* **Text shown**
Rail once again received the highest mark of any U.S. transportation mode from the American Society of Civil Engineers (ASCE).
The accolade in the ASCE’s 2021 infrastructure report card underscores that the industry is poised to play a major role in far-reaching plans for improving the environment and the nation’s economic recovery. As ASCE notes, “freight maintains a strong network largely through direct shipper fees — investing on average over $260,000 per mile.”
Moving Towards a Sustainable Future
The top grade for rail is good news for emerging efforts by the Biden administration to mitigate climate change as a top policy priority. “The world must be put on a sustainable climate pathway to protect Americans and the domestic economy from harmful climate impacts, and to create well-paying union jobs as part of the climate solution,” the administration said in one of its first executive orders.
That fits the very definition of freight railroads — an unexpected part of the climate solution that directly supports thousands of union jobs and can meet the increasing demands of an economy on the rebound. Railroads are a responsible, non-partisan solution to mitigating the transportation-related causes of climate change.

* **Exercise task**
In the passage on rail's infrastructure grade, how much does freight rail invest per mile on average? The material is separate from the passage on rail's infrastructure grade.

* **Provided material**
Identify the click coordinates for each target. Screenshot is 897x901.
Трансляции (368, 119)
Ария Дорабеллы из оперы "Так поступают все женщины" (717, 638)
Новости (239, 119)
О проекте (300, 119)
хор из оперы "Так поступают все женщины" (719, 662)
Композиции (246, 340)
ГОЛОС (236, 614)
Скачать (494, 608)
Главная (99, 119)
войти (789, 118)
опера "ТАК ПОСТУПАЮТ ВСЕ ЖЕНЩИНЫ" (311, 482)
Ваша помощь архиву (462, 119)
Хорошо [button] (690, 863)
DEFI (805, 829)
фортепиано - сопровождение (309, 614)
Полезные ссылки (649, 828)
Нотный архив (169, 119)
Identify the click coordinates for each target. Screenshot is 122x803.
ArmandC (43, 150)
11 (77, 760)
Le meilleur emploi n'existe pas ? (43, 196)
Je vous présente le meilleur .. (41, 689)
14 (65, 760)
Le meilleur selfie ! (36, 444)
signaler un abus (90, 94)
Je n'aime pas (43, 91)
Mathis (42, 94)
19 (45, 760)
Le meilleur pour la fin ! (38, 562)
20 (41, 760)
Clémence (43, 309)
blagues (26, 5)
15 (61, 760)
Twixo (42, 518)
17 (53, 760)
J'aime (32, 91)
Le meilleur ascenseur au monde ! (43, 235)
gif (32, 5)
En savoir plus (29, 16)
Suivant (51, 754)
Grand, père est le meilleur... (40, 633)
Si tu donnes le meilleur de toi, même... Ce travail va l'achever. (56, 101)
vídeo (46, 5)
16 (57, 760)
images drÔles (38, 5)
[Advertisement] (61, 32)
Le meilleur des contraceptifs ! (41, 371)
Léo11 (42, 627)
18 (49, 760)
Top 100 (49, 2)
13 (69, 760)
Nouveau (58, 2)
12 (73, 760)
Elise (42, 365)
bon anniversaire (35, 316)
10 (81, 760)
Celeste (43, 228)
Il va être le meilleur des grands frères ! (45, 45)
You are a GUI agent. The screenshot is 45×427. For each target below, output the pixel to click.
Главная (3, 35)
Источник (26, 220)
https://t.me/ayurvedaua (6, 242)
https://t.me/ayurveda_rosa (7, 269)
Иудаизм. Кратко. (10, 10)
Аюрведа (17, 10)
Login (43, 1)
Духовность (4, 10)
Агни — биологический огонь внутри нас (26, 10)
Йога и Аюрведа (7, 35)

* * *

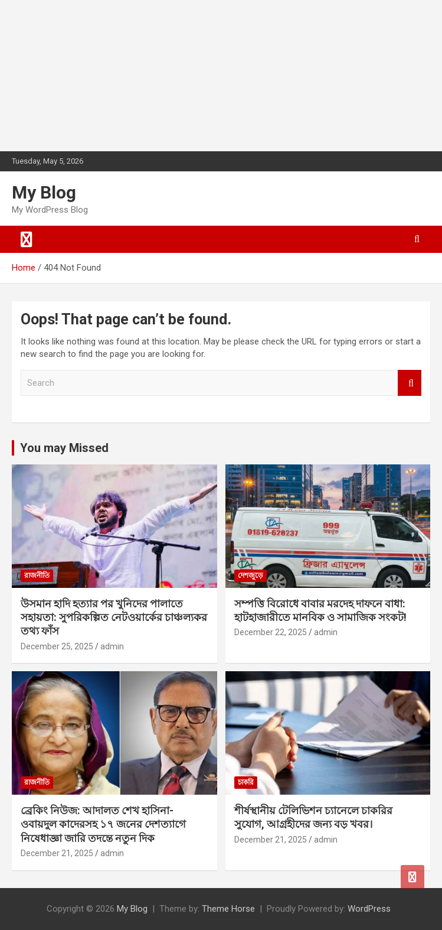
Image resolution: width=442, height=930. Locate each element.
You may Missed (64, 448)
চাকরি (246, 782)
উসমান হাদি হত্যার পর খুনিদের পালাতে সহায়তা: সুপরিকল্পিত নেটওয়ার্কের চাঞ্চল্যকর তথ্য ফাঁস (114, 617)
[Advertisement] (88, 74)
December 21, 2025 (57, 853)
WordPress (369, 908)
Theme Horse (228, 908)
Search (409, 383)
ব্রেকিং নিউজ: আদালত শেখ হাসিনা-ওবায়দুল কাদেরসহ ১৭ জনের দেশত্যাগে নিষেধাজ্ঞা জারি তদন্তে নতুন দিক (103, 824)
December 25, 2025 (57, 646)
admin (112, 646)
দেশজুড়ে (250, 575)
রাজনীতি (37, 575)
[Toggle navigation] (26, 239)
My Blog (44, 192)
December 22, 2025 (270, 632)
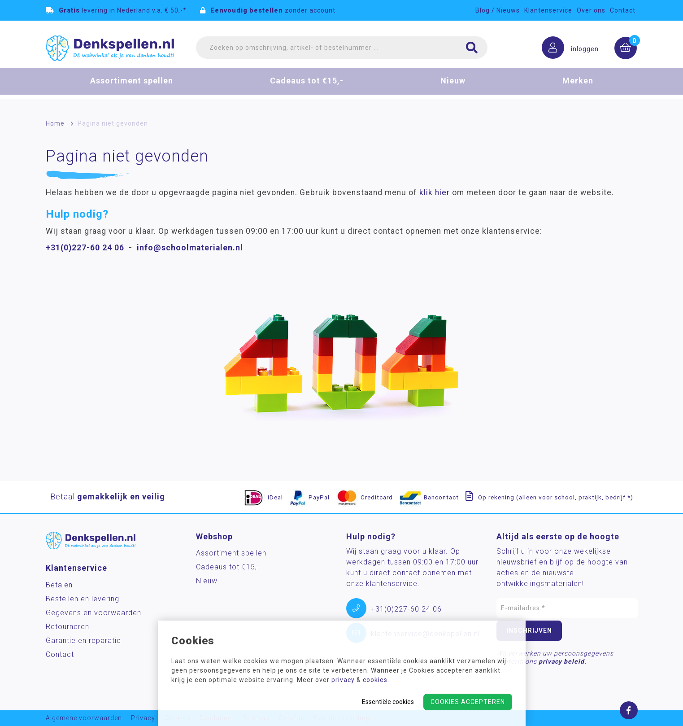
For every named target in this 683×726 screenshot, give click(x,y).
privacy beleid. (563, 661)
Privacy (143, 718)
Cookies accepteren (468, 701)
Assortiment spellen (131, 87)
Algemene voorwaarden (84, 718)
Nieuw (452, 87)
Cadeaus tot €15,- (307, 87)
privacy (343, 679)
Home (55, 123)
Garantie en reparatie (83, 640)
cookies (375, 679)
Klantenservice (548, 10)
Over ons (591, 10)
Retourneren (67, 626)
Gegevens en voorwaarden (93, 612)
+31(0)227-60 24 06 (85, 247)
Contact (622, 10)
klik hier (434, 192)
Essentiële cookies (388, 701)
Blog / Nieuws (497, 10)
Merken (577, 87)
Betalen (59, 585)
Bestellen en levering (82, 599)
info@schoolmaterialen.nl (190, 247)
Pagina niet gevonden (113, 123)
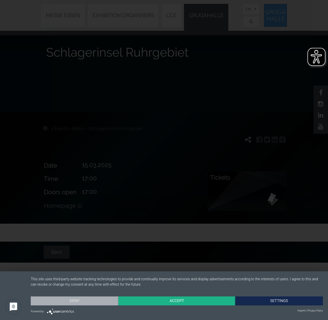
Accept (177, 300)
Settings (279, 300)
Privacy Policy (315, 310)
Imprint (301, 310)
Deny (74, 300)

* **Task response**
Over $260,000 per mile.